[[ Extracted data open ]]
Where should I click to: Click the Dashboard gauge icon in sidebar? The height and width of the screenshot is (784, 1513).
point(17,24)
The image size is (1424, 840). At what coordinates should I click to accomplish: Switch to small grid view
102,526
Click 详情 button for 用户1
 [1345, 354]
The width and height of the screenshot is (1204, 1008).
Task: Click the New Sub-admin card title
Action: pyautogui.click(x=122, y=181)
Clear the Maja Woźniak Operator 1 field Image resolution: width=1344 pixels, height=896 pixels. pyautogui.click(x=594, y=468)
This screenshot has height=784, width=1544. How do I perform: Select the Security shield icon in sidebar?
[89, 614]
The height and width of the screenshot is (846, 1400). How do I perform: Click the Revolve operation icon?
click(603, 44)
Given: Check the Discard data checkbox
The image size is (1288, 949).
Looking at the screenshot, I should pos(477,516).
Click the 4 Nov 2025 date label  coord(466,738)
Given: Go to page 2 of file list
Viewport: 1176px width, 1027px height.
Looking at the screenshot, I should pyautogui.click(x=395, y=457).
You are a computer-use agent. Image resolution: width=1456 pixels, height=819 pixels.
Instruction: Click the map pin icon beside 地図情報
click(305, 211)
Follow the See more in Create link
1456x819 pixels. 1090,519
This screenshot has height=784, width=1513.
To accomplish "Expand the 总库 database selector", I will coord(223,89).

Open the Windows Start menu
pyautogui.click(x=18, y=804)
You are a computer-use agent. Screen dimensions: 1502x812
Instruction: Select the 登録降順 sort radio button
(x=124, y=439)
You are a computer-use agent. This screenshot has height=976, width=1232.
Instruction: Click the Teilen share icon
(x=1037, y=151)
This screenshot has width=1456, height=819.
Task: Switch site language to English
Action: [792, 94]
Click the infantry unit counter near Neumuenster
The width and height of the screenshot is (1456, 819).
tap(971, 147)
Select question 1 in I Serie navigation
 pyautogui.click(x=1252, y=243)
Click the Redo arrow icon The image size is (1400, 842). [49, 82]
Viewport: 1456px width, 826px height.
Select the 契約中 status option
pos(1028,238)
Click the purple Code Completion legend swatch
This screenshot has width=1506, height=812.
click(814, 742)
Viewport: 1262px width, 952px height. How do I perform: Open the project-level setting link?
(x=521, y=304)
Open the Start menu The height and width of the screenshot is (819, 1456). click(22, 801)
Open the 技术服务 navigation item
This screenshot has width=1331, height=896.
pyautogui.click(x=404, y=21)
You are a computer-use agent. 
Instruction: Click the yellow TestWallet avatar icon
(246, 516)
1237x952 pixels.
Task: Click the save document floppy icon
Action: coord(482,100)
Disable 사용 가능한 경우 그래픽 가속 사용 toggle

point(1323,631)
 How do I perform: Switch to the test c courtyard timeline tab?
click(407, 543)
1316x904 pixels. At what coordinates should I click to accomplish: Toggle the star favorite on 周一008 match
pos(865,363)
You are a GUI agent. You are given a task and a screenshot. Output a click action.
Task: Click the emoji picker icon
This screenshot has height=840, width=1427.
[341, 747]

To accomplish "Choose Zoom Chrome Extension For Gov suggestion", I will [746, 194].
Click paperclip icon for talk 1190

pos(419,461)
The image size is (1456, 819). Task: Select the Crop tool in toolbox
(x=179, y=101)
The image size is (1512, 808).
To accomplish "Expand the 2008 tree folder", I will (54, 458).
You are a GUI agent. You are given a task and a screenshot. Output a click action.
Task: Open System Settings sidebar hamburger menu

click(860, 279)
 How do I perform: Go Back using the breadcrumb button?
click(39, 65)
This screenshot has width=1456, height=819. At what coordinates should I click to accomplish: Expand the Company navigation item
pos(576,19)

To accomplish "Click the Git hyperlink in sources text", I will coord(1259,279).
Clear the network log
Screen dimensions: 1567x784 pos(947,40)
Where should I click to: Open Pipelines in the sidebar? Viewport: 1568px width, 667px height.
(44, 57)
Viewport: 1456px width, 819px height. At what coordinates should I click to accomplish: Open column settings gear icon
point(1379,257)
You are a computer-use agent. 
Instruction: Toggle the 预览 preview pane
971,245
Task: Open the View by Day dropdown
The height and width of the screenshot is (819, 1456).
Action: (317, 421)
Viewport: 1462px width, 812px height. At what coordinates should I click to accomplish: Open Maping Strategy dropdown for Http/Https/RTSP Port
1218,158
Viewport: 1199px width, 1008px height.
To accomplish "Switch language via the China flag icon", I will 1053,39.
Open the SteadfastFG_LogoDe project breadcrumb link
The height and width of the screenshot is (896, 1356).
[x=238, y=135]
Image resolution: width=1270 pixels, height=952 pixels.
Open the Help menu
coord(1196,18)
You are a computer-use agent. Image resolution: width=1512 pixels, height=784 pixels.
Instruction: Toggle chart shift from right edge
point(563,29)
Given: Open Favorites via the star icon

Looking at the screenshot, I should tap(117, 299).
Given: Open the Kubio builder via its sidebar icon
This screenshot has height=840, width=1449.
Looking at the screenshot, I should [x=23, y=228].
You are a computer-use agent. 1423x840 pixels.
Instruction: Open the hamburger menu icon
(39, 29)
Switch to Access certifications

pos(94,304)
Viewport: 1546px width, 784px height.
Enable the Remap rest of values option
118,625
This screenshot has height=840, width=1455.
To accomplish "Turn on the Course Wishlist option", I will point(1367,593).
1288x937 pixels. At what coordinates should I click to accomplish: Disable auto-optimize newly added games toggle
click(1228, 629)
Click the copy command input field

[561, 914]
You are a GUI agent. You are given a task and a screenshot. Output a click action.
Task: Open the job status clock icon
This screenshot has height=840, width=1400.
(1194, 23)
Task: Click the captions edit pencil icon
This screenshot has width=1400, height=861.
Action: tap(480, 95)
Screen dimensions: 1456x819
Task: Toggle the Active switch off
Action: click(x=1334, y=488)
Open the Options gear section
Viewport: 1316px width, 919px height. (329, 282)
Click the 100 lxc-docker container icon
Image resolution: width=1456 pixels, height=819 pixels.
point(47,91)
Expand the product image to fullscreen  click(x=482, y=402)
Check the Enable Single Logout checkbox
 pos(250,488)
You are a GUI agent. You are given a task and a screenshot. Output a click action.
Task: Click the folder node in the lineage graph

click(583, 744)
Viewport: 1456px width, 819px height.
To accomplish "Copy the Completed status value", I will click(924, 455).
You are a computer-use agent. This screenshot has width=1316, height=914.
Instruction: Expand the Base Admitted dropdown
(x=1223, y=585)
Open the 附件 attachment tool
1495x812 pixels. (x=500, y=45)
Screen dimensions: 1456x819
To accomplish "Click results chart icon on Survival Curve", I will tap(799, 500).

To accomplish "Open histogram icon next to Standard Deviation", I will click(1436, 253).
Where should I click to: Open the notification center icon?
[[ Extracted data closed ]]
Task description
From the first line to the last, return the data exactly.

Result of the exercise
Where should I click to: Click the Dashboard gauge icon in sidebar? The height and width of the screenshot is (784, 1513).
point(17,24)
The image size is (1424, 840). At what coordinates should I click to accomplish: Switch to small grid view
102,526
Click 详情 button for 用户1
 [1345, 354]
The width and height of the screenshot is (1204, 1008).
Task: Click the New Sub-admin card title
Action: pyautogui.click(x=122, y=181)
Clear the Maja Woźniak Operator 1 field Image resolution: width=1344 pixels, height=896 pixels. pyautogui.click(x=594, y=468)
This screenshot has height=784, width=1544. How do I perform: Select the Security shield icon in sidebar?
[89, 614]
The height and width of the screenshot is (846, 1400). How do I perform: Click the Revolve operation icon?
click(603, 44)
Given: Check the Discard data checkbox
The image size is (1288, 949).
Looking at the screenshot, I should pos(477,516).
Click the 4 Nov 2025 date label  coord(466,738)
Given: Go to page 2 of file list
Viewport: 1176px width, 1027px height.
Looking at the screenshot, I should pyautogui.click(x=395, y=457).
You are a computer-use agent. Image resolution: width=1456 pixels, height=819 pixels.
Instruction: Click the map pin icon beside 地図情報
click(305, 211)
Follow the See more in Create link
1456x819 pixels. 1090,519
This screenshot has height=784, width=1513.
To accomplish "Expand the 总库 database selector", I will coord(223,89).

Open the Windows Start menu
pyautogui.click(x=18, y=804)
You are a computer-use agent. Screen dimensions: 1502x812
Instruction: Select the 登録降順 sort radio button
(x=124, y=439)
You are a computer-use agent. This screenshot has height=976, width=1232.
Instruction: Click the Teilen share icon
(x=1037, y=151)
This screenshot has width=1456, height=819.
Task: Switch site language to English
Action: [792, 94]
Click the infantry unit counter near Neumuenster
The width and height of the screenshot is (1456, 819).
tap(971, 147)
Select question 1 in I Serie navigation
 pyautogui.click(x=1252, y=243)
Click the Redo arrow icon The image size is (1400, 842). [49, 82]
Viewport: 1456px width, 826px height.
Select the 契約中 status option
pos(1028,238)
Click the purple Code Completion legend swatch
This screenshot has width=1506, height=812.
click(814, 742)
Viewport: 1262px width, 952px height. How do I perform: Open the project-level setting link?
(x=521, y=304)
Open the Start menu The height and width of the screenshot is (819, 1456). click(22, 801)
Open the 技术服务 navigation item
This screenshot has width=1331, height=896.
pyautogui.click(x=404, y=21)
You are a computer-use agent. 
Instruction: Click the yellow TestWallet avatar icon
(246, 516)
1237x952 pixels.
Task: Click the save document floppy icon
Action: coord(482,100)
Disable 사용 가능한 경우 그래픽 가속 사용 toggle

point(1323,631)
 How do I perform: Switch to the test c courtyard timeline tab?
click(407, 543)
1316x904 pixels. At what coordinates should I click to accomplish: Toggle the star favorite on 周一008 match
pos(865,363)
You are a GUI agent. You are given a task and a screenshot. Output a click action.
Task: Click the emoji picker icon
This screenshot has height=840, width=1427.
[341, 747]

To accomplish "Choose Zoom Chrome Extension For Gov suggestion", I will [746, 194].
Click paperclip icon for talk 1190

pos(419,461)
The image size is (1456, 819). Task: Select the Crop tool in toolbox
(x=179, y=101)
The image size is (1512, 808).
To accomplish "Expand the 2008 tree folder", I will (54, 458).
You are a GUI agent. You are given a task and a screenshot. Output a click action.
Task: Open System Settings sidebar hamburger menu

click(860, 279)
 How do I perform: Go Back using the breadcrumb button?
click(39, 65)
This screenshot has width=1456, height=819. At what coordinates should I click to accomplish: Expand the Company navigation item
pos(576,19)

To accomplish "Click the Git hyperlink in sources text", I will coord(1259,279).
Clear the network log
Screen dimensions: 1567x784 pos(947,40)
Where should I click to: Open Pipelines in the sidebar? Viewport: 1568px width, 667px height.
(44, 57)
Viewport: 1456px width, 819px height. At what coordinates should I click to accomplish: Open column settings gear icon
point(1379,257)
You are a computer-use agent. 
Instruction: Toggle the 预览 preview pane
971,245
Task: Open the View by Day dropdown
The height and width of the screenshot is (819, 1456).
Action: (317, 421)
Viewport: 1462px width, 812px height. At what coordinates should I click to accomplish: Open Maping Strategy dropdown for Http/Https/RTSP Port
1218,158
Viewport: 1199px width, 1008px height.
To accomplish "Switch language via the China flag icon", I will 1053,39.
Open the SteadfastFG_LogoDe project breadcrumb link
The height and width of the screenshot is (896, 1356).
[x=238, y=135]
Image resolution: width=1270 pixels, height=952 pixels.
Open the Help menu
coord(1196,18)
You are a computer-use agent. Image resolution: width=1512 pixels, height=784 pixels.
Instruction: Toggle chart shift from right edge
point(563,29)
Given: Open Favorites via the star icon

Looking at the screenshot, I should tap(117, 299).
Given: Open the Kubio builder via its sidebar icon
This screenshot has height=840, width=1449.
Looking at the screenshot, I should [x=23, y=228].
You are a computer-use agent. 1423x840 pixels.
Instruction: Open the hamburger menu icon
(39, 29)
Switch to Access certifications

pos(94,304)
Viewport: 1546px width, 784px height.
Enable the Remap rest of values option
118,625
This screenshot has height=840, width=1455.
To accomplish "Turn on the Course Wishlist option", I will point(1367,593).
1288x937 pixels. At what coordinates should I click to accomplish: Disable auto-optimize newly added games toggle
click(1228, 629)
Click the copy command input field

[561, 914]
You are a GUI agent. You are given a task and a screenshot. Output a click action.
Task: Open the job status clock icon
This screenshot has height=840, width=1400.
(1194, 23)
Task: Click the captions edit pencil icon
This screenshot has width=1400, height=861.
Action: tap(480, 95)
Screen dimensions: 1456x819
Task: Toggle the Active switch off
Action: click(x=1334, y=488)
Open the Options gear section
Viewport: 1316px width, 919px height. (329, 282)
Click the 100 lxc-docker container icon
Image resolution: width=1456 pixels, height=819 pixels.
point(47,91)
Expand the product image to fullscreen  click(x=482, y=402)
Check the Enable Single Logout checkbox
 pos(250,488)
You are a GUI agent. You are given a task and a screenshot. Output a click action.
Task: Click the folder node in the lineage graph

click(583, 744)
Viewport: 1456px width, 819px height.
To accomplish "Copy the Completed status value", I will click(924, 455).
You are a computer-use agent. This screenshot has width=1316, height=914.
Instruction: Expand the Base Admitted dropdown
(x=1223, y=585)
Open the 附件 attachment tool
1495x812 pixels. (x=500, y=45)
Screen dimensions: 1456x819
To accomplish "Click results chart icon on Survival Curve", I will tap(799, 500).

To accomplish "Open histogram icon next to Standard Deviation", I will click(1436, 253).
Where should I click to: Open the notification center icon?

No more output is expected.